■ **DATA FOR ANALYSIS**:
Content starts

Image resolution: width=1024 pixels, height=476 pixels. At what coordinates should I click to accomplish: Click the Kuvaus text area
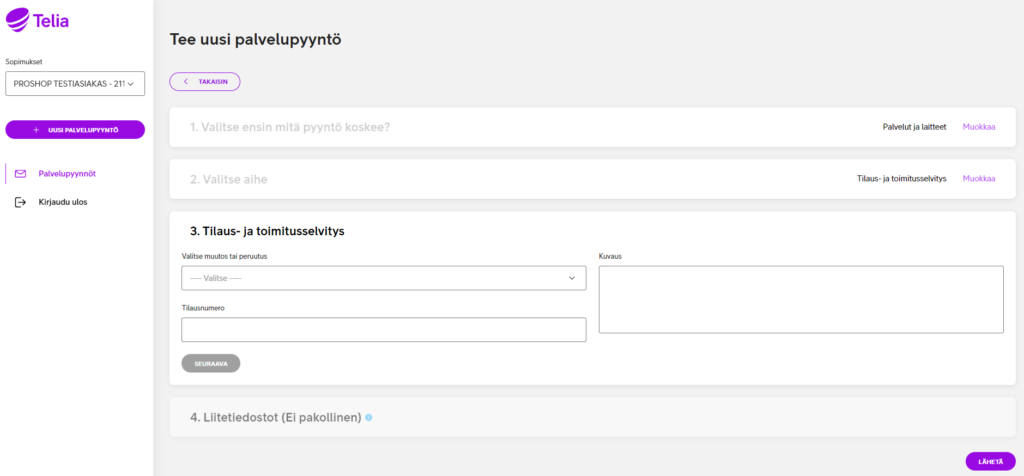[x=801, y=300]
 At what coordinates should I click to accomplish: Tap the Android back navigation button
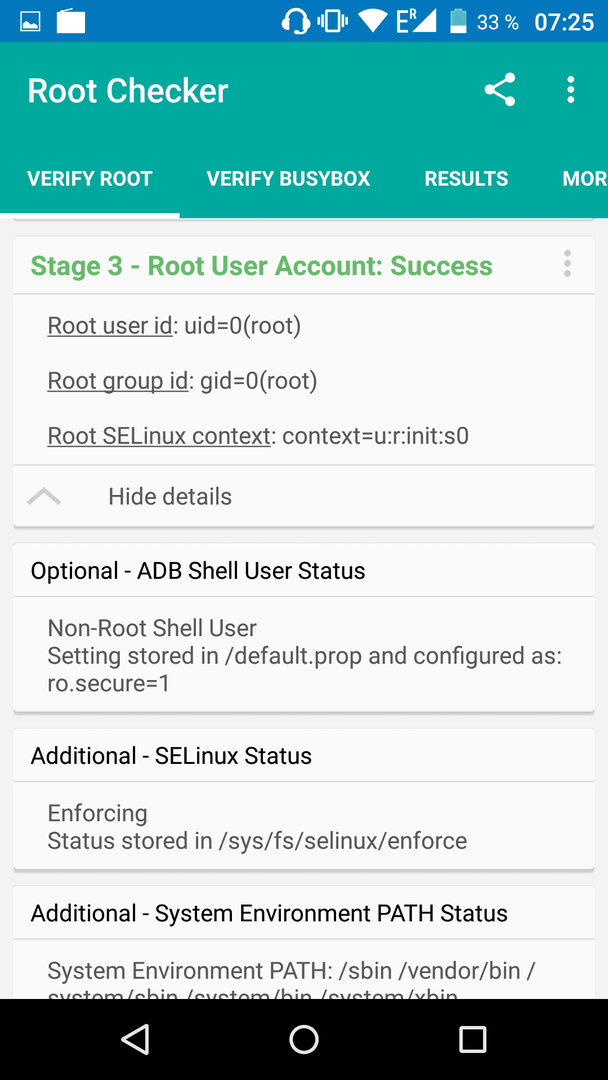(x=135, y=1039)
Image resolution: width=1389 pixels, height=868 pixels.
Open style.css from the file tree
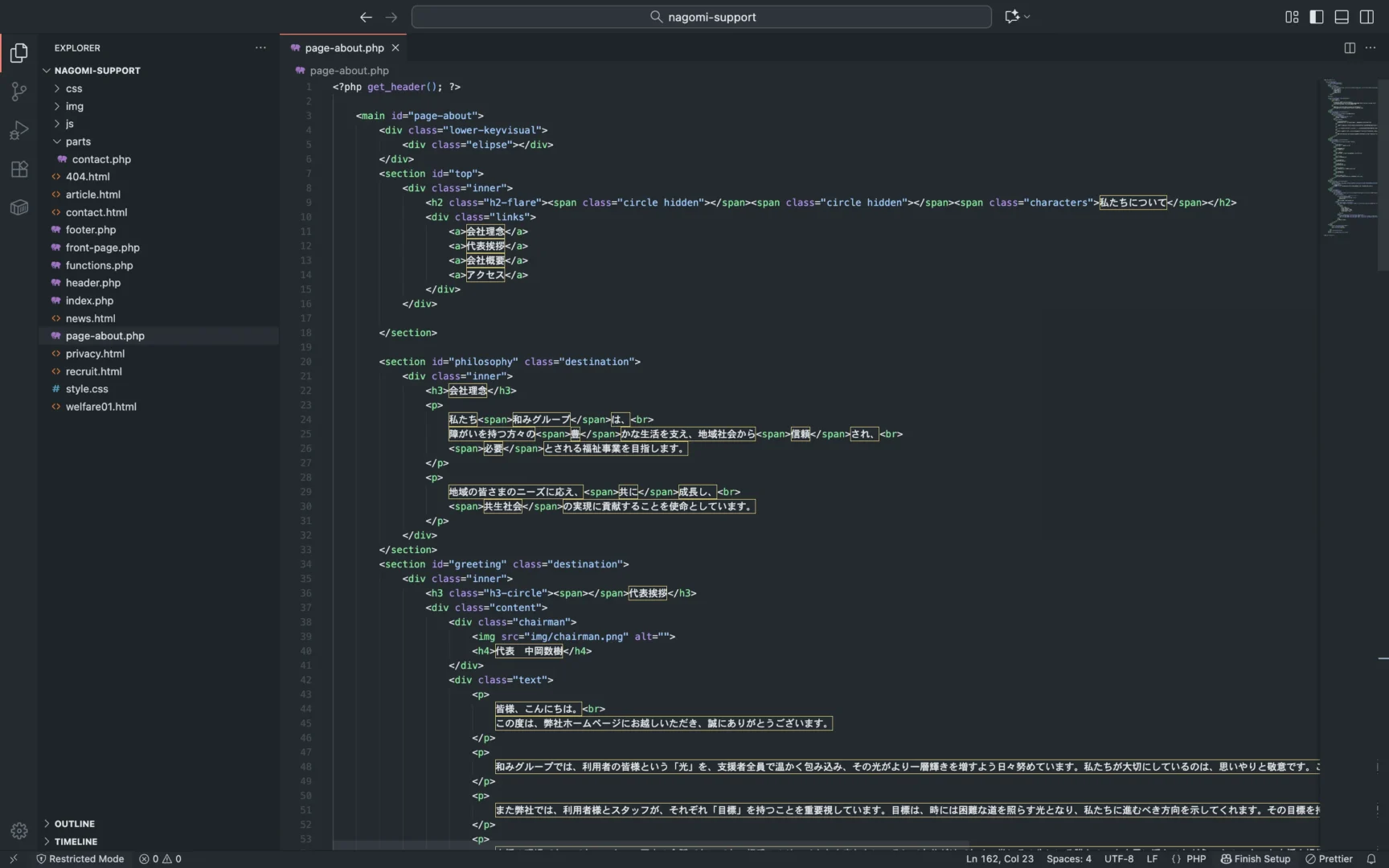[87, 389]
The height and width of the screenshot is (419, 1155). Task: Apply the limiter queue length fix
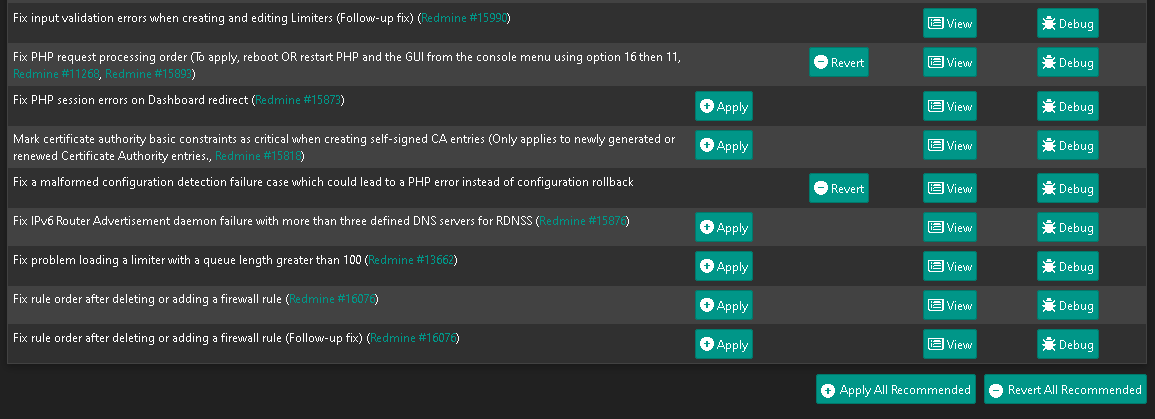[723, 266]
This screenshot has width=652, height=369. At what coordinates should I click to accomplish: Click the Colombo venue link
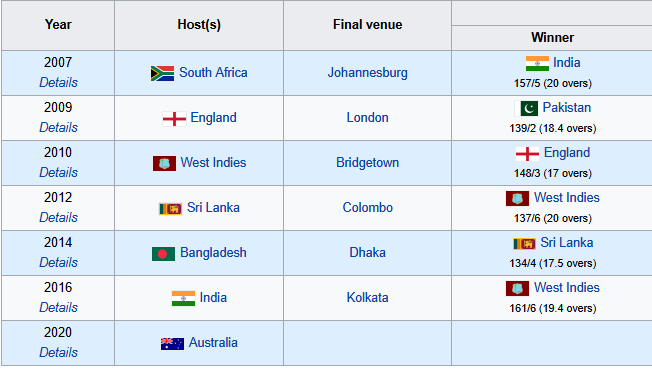(x=368, y=208)
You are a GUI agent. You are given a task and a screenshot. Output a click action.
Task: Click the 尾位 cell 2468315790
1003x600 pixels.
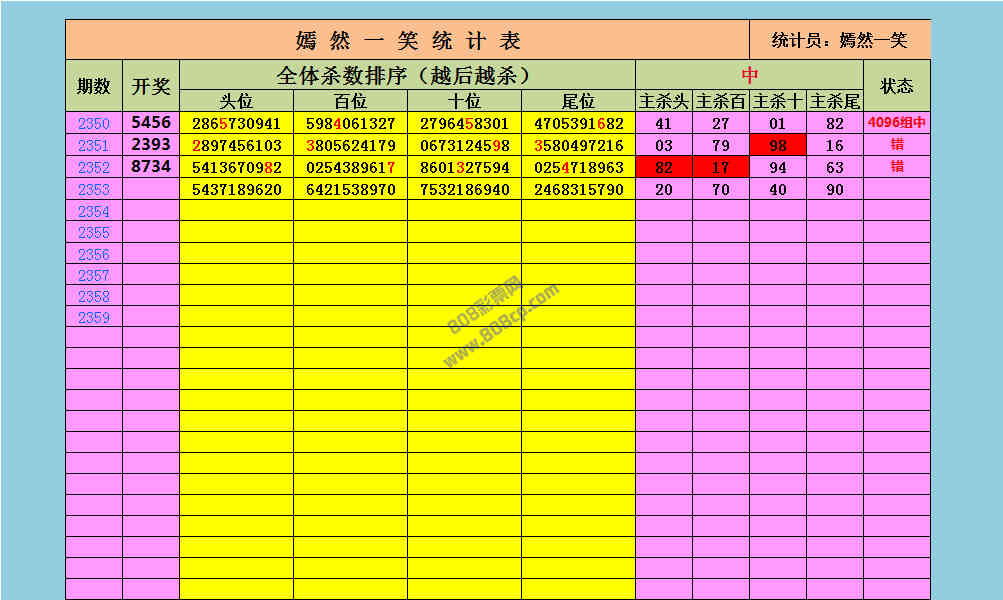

Content ends

■ **WHAT YOU ARE ASKED TO DO**: In your copy, repeat the records above exactly and include no images.

■ **EXERCISE OUTPUT**:
Image resolution: width=1024 pixels, height=476 pixels. At what coordinates should I click to accomplish: Click the Kuvaus text area
[x=801, y=300]
 At what coordinates should I click to accomplish: Tap the Android back navigation button
(x=135, y=1039)
Image resolution: width=1389 pixels, height=868 pixels.
Open style.css from the file tree
[87, 389]
The height and width of the screenshot is (419, 1155). Task: Apply the limiter queue length fix
[723, 266]
This screenshot has width=652, height=369. At what coordinates should I click to accomplish: Click the Colombo venue link
(x=368, y=208)
You are a GUI agent. You are given a task and a screenshot. Output a click action.
Task: Click the 尾位 cell 2468315790
1003x600 pixels.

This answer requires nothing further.